Hearing aids function as sound amplifying devices. They are designed to capture, amplify and funnel sound into the ear canal. There are many styles of hearing aids, but all have similar components.

Hearing aids typically contain:

  • A microphone(s) to pick up external sounds
  • A processor to convert, adjust and amplify sound
  • A miniature loudspeaker to send the sound into the ear canal
  • A battery to power the device

The type of hearing aid used depends on the severity of the hearing loss, type of hearing loss and the wearer’s lifestyle.

Types of Hearing Aid Styles

Hearing aids can be categorized broadly into two groups: in the ear (ITE) and behind the ear (BTE) hearing aids. Both groups include hearing aids which fit a wide range of hearing loss.

In-the-Ear Hearing Aids

This type of hearing aid rests either inside the ear canal or on the outer ear bowl. Their small size makes them less noticeable than behind-the-ear styles.

Completely-in-the-canal (CIC) and In-the-canal (ITC)

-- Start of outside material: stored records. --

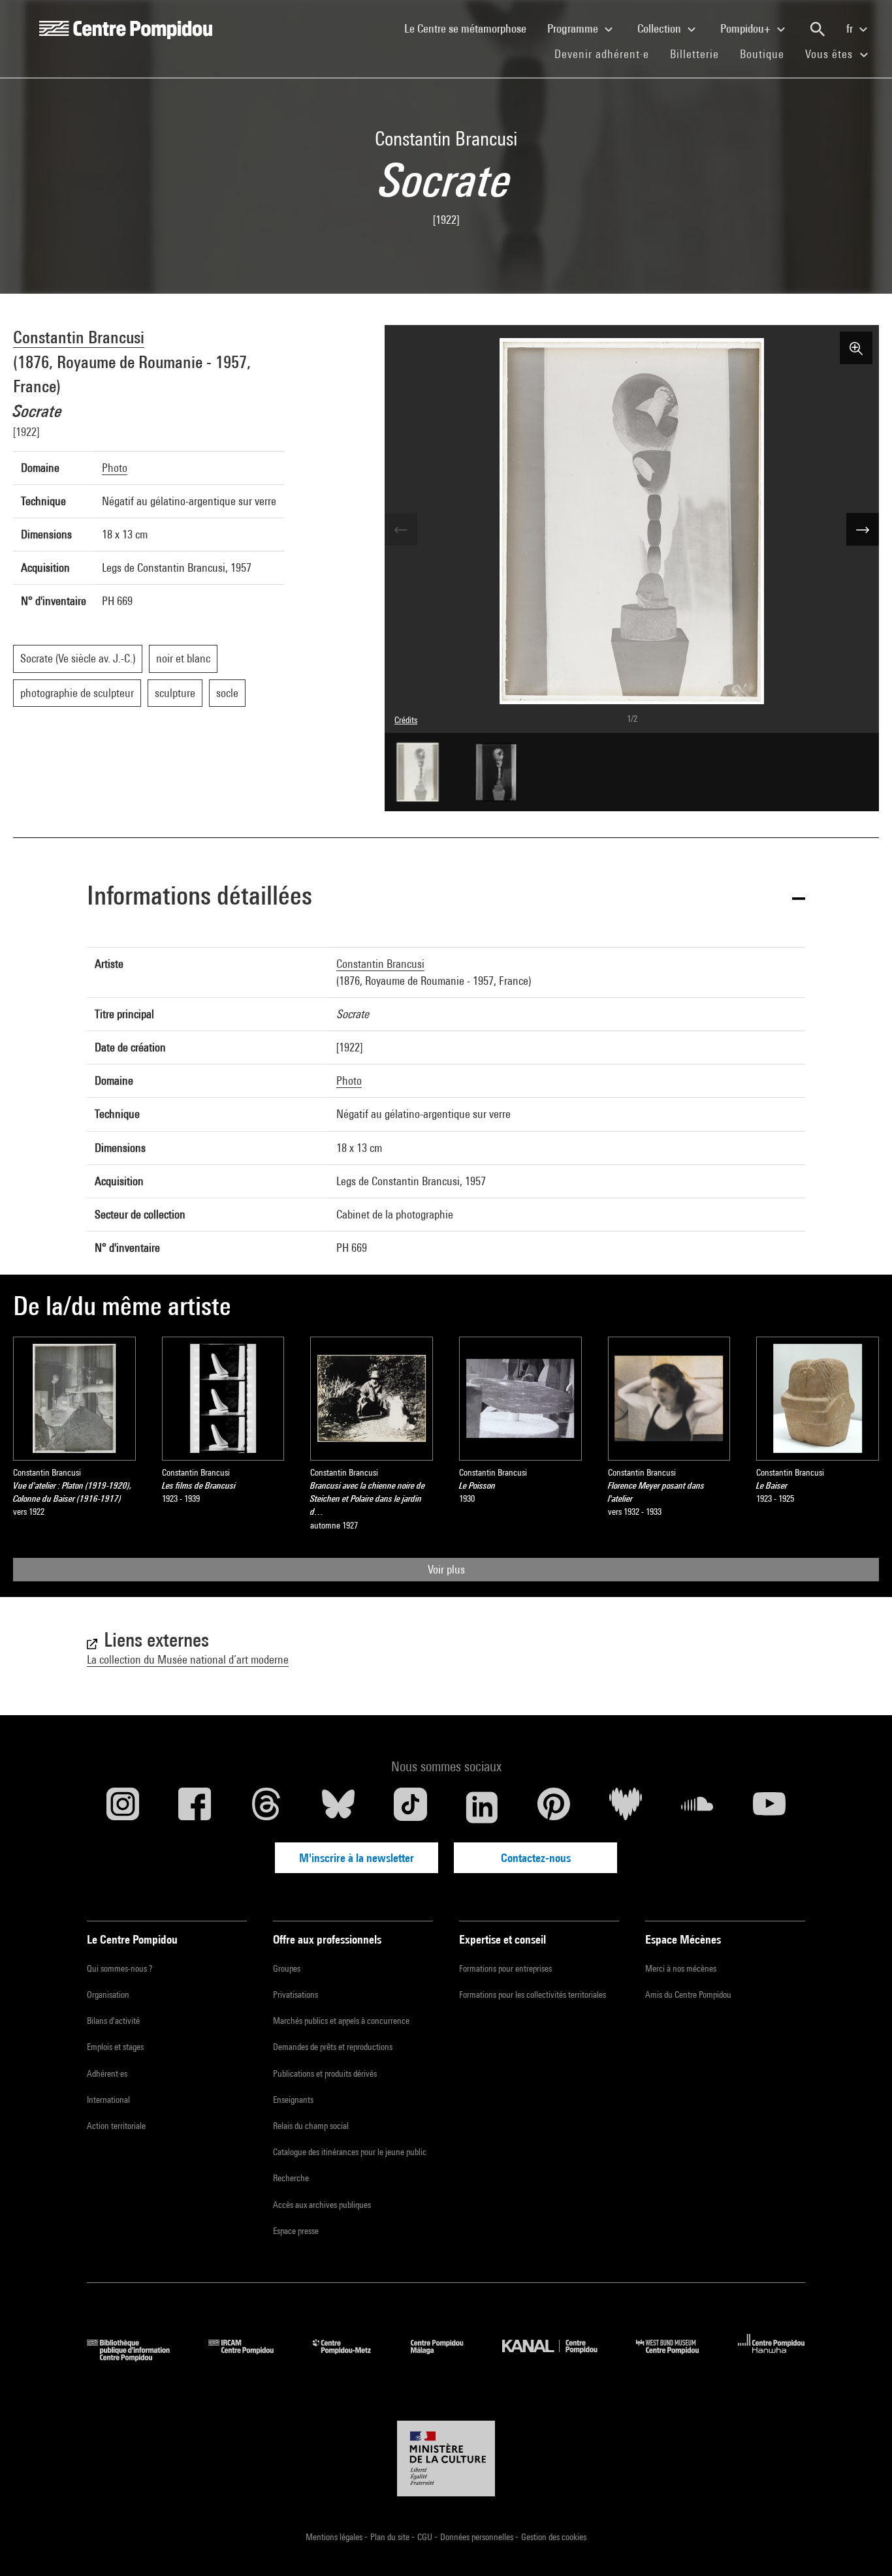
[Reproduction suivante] (862, 529)
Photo (114, 467)
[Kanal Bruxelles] (559, 2357)
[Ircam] (250, 2357)
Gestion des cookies (553, 2537)
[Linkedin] (482, 1807)
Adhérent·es (107, 2073)
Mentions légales (335, 2537)
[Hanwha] (771, 2357)
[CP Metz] (351, 2357)
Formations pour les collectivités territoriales (532, 1994)
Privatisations (295, 1994)
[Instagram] (123, 1807)
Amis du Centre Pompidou (688, 1994)
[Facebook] (195, 1807)
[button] (446, 897)
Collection (660, 28)
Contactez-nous (536, 1858)
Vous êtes (830, 54)
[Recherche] (817, 29)
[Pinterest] (554, 1807)
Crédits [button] (405, 720)
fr (850, 28)
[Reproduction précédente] (401, 529)
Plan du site (390, 2537)
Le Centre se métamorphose (470, 28)
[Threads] (266, 1807)
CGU (425, 2537)
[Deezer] (625, 1807)
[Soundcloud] (697, 1807)
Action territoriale (116, 2125)
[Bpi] (138, 2357)
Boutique (767, 53)
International (108, 2099)
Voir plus (446, 1569)
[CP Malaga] (447, 2357)
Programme (574, 28)
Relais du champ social (311, 2125)
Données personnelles (477, 2537)
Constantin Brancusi (78, 337)
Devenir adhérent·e (607, 53)
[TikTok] (410, 1807)
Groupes (286, 1968)
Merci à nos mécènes (680, 1968)
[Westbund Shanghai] (677, 2357)
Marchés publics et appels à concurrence (341, 2020)
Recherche (291, 2178)
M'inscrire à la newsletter (356, 1858)
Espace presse (296, 2231)
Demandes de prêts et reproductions (332, 2046)
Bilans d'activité (113, 2020)
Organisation (108, 1994)
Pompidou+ (746, 28)
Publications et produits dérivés (325, 2073)
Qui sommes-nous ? (119, 1968)
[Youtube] (769, 1807)
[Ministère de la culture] (446, 2458)
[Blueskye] (338, 1807)
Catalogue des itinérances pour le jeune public (349, 2152)
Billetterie (694, 54)
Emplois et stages (115, 2046)
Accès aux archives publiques (322, 2204)
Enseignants (293, 2099)
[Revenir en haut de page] (861, 2545)
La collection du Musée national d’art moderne (188, 1659)
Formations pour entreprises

  • Improves mild to moderate hearing loss
  • The smallest hearing aids available, fitting either partially or completely into the ear canal for the best cosmetic option
  • Least likely to pick up wind noise
  • Susceptible to ear wax clogging the speaker
  • CIC may not include features such as volume control or directional microphone
  • ITC usually includes volume control and other features, but may be difficult to adjust due to the small size

In-the-ear (ITE)

  • Improves mild to severe hearing loss
  • May also be called “low profile” hearing aid
  • A small device, but more visible than CIC or ITC
  • May pick up on wind noise
  • Parts of the hearing aid are contained in an outer shell which rests in the bowl of the ear
  • Custom made in two styles – “half shell”, which fills the lower part of your outer ear, and “full shell”, which fills most of the bowl of your ear

Behind-the-Ear Hearing Aids

What are hearing aids?In this type of hearing aid, the case which contains most of the electronics rests behind the ear, and hooks over the ear to keep it in place. An attached tube holds the earpiece in the ear canal.

Behind-the-Ear

  • Suitable for all ranges of hearing loss
  • Good for children, as they are sturdy, easy to handle and easy to clean
  • May pick up more wind noise than in-the-ear styles
  • The largest type of hearing aid, although new technology and “mini” styles are streamlined and barely noticeable
  • An “earmold” is custom made to fit in the ear canal

Receiver-in-the-Canal or Receiver-in-the-Ear

  • For these styles, the receiver can either sit in the canal (RIC) or in the ear (RITE)
  • Similar to behind-the-ear styles in appearance
  • Instead of tubing, a wire connects the earpiece to the hearing aid
  • Susceptible to ear wax clogging the speaker

Mini Behind-the-Ear

  • Also called “Mini BTE”
  • Fits behind the ear like a normal BTE hearing aid, but is much smaller
  • “Open fit” styles are less visible and use a thin tube to connect the hearing aid and ear canal; they also do not plug the ear canal and can be more comfortable to wear

How are Hearing Aids Fitted?

Hearing aids are generally fitted at an audiology department. Your audiologist or hearing aid specialist will help you determine the right choice for you, taking into account your lifestyle, preferences and the type and severity of hearing loss.

When choosing a hearing aid, you may want to consider:

  • What type and style is best for you and your lifestyle?
  • Does the hearing aid fit comfortably?
  • How is the hearing aid cleaned?
  • Is the hearing aid easy to repair?
  • How often does the battery need to be replaced?
  • Are other accessories required?

Your audiologist will first run tests to determine the lowest and highest sounds you can hear, as well as identify what volume becomes uncomfortable. If necessary, earmold impressions will be taken, and your chosen hearing aid will be ordered. At your next appointment, your audiologist will verify the sound levels to be programmed into the hearing aid and adjust them as necessary. They will also make sure your hearing aid fits comfortably. Lastly, your audiologist will discuss the care and maintenance of your device, and review how to insert and adjust your hearing aid.

Your audiologist is always a source of ongoing support for any questions or concerns you may have.